### ABOUT THIS TASK
The answer must consist solely of the lines from the one with "Check the Select All checkbox" through the last line of the data, copied exactly, with no pictures.

### RECORDS TO USE

====

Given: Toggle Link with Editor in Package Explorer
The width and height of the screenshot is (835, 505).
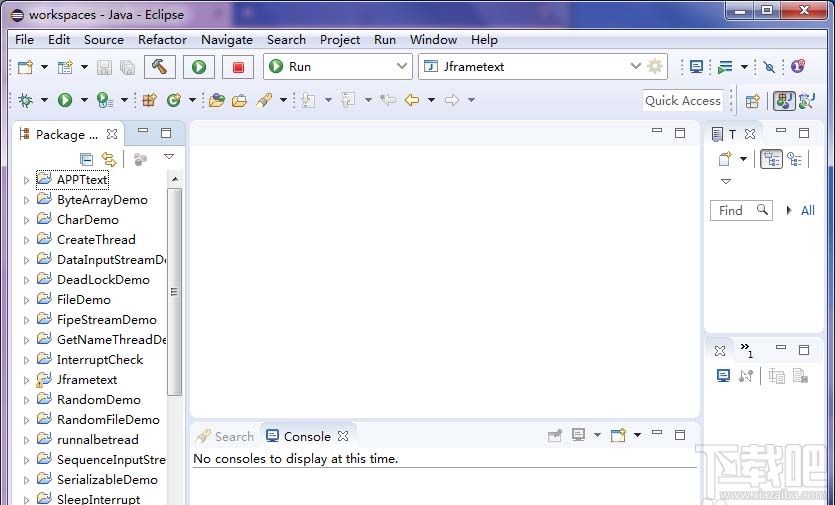Looking at the screenshot, I should (x=109, y=159).
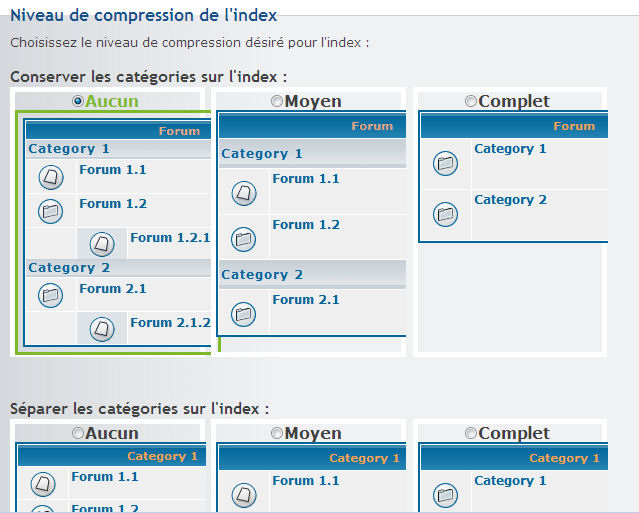Open the Forum 1.2.1 link in the Aucun preview
Viewport: 639px width, 513px height.
pyautogui.click(x=170, y=238)
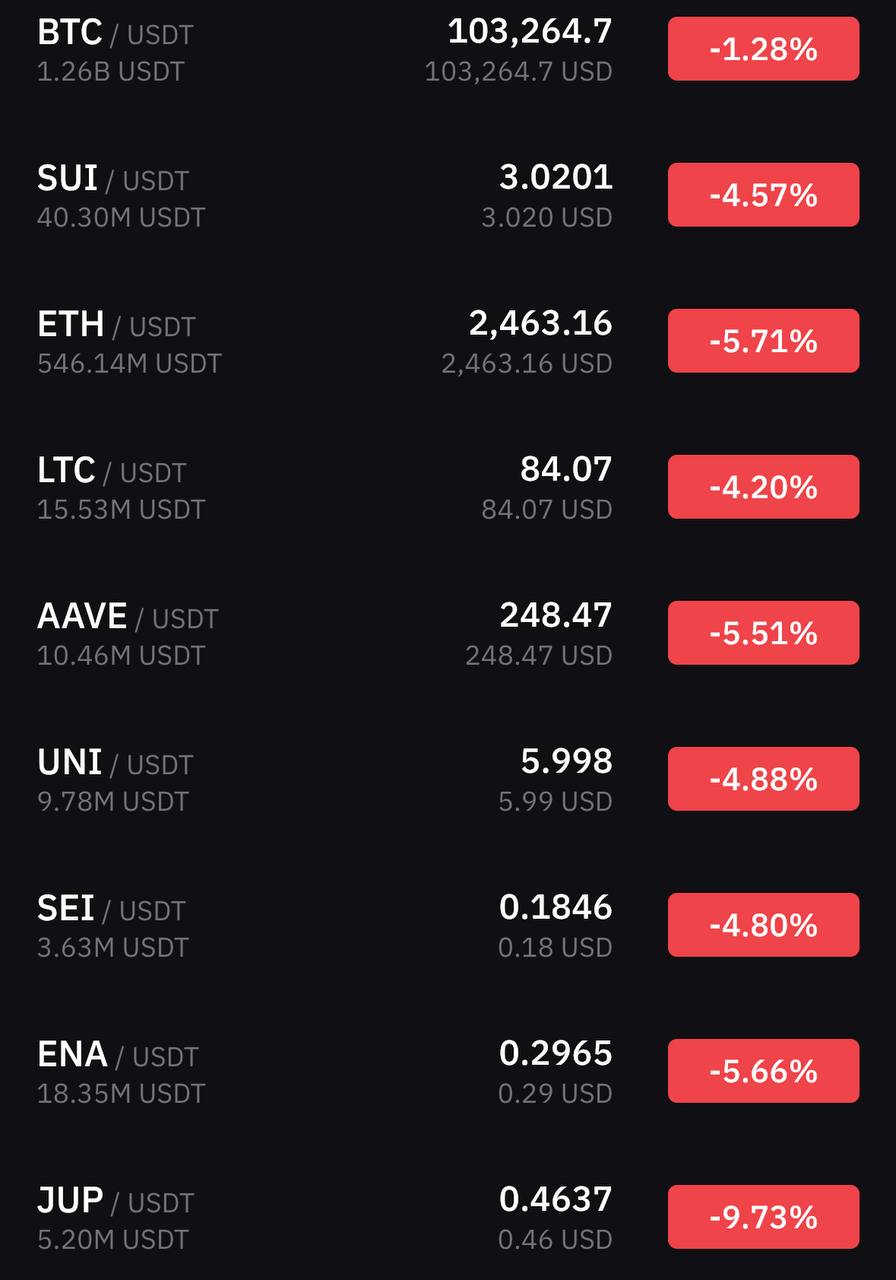Tap the ETH -5.71% change badge
Viewport: 896px width, 1280px height.
click(763, 341)
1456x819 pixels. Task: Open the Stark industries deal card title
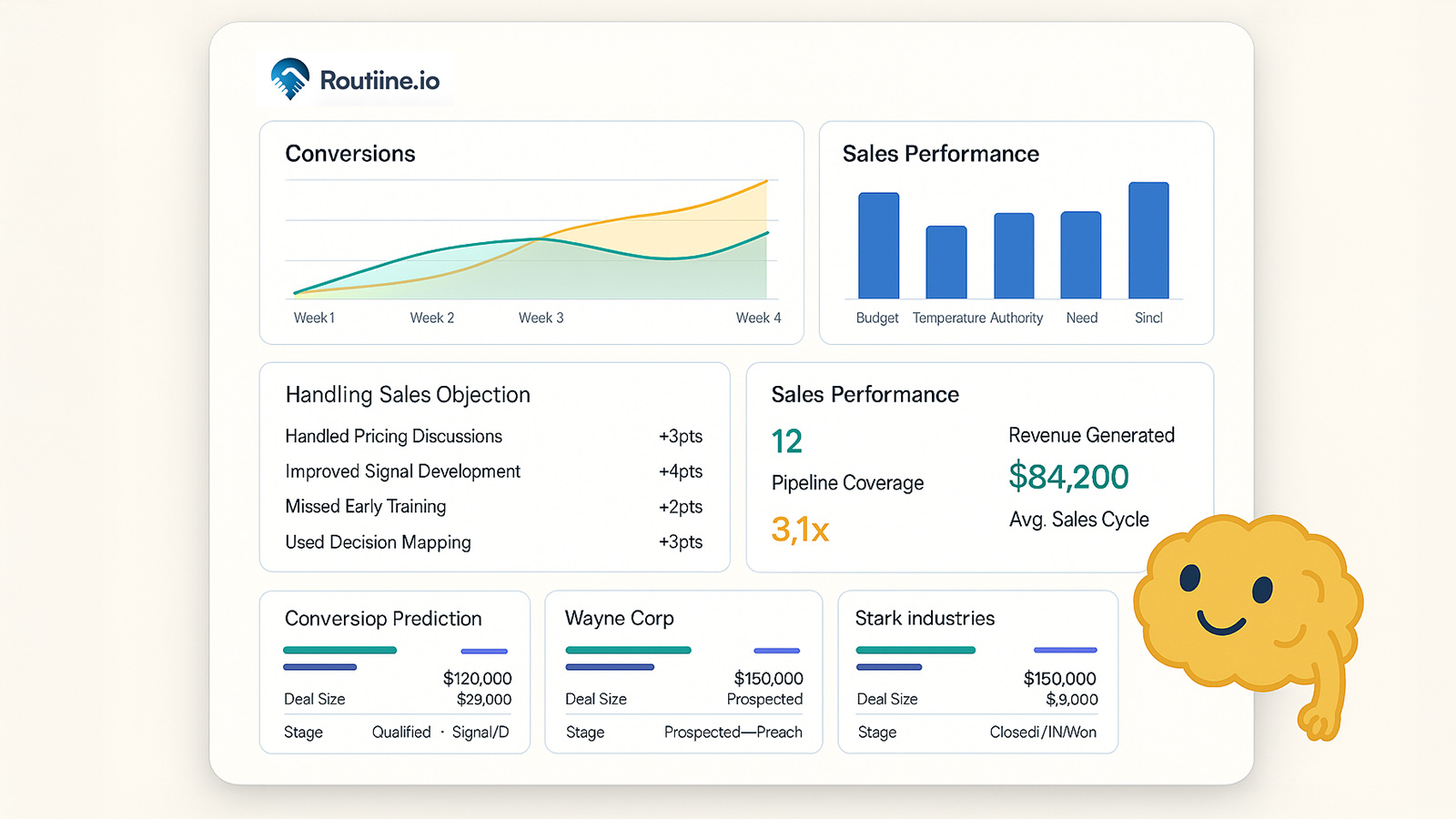click(925, 619)
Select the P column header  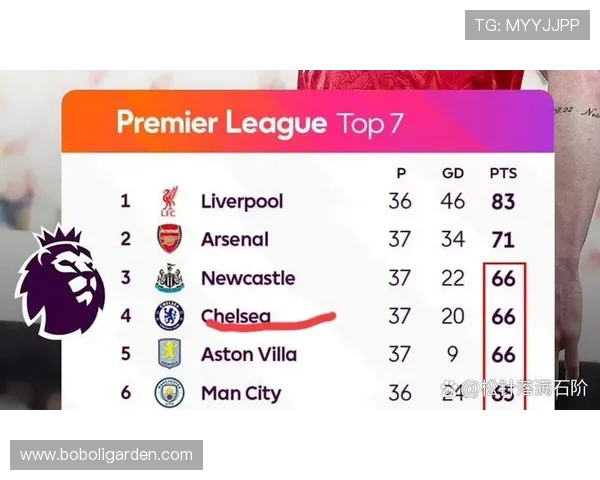click(401, 173)
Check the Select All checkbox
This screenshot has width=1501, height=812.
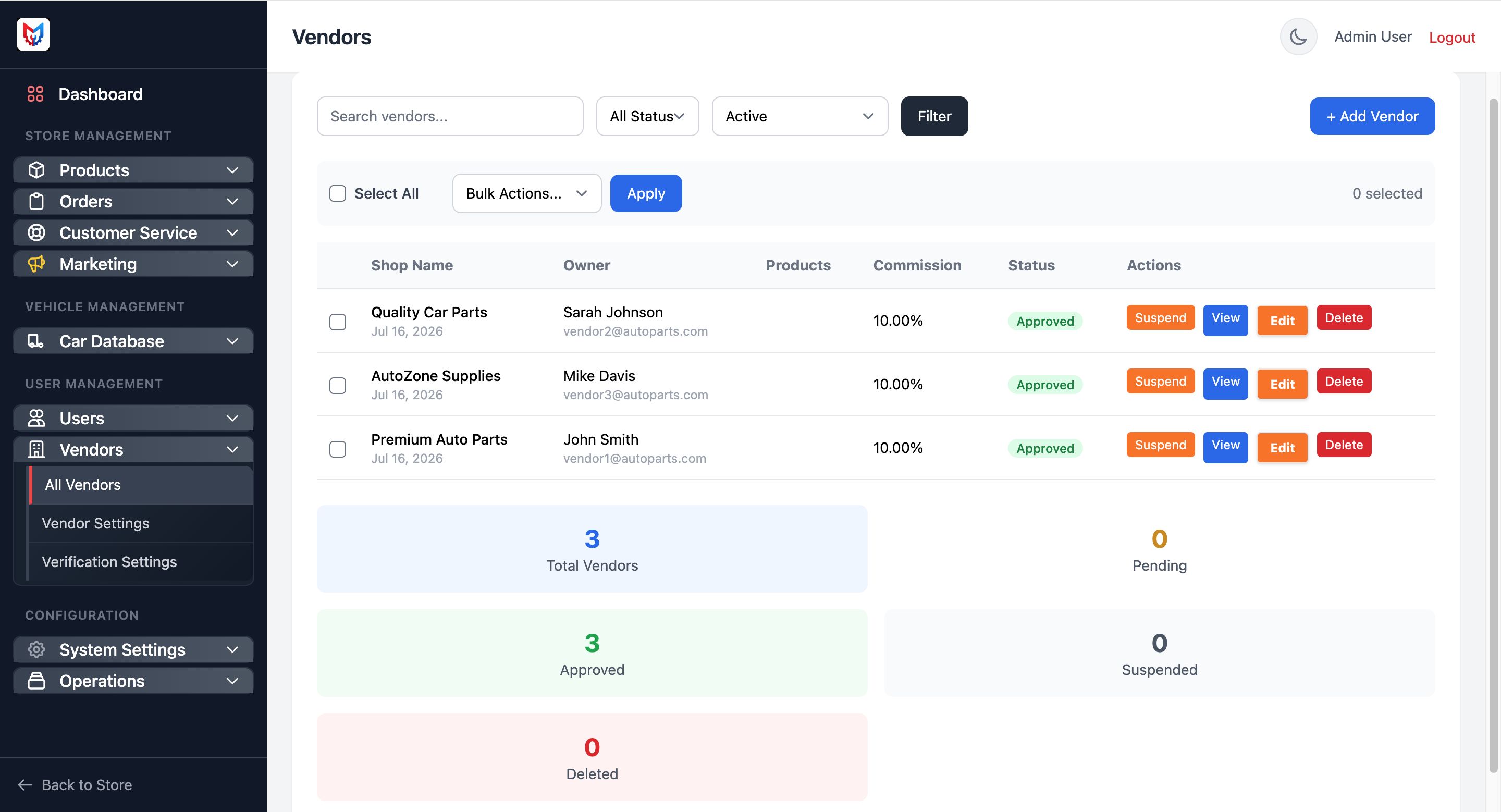[337, 193]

====

### RESPONSE FOR THIS EXERCISE
Check the Select All checkbox
This screenshot has width=1501, height=812.
[337, 193]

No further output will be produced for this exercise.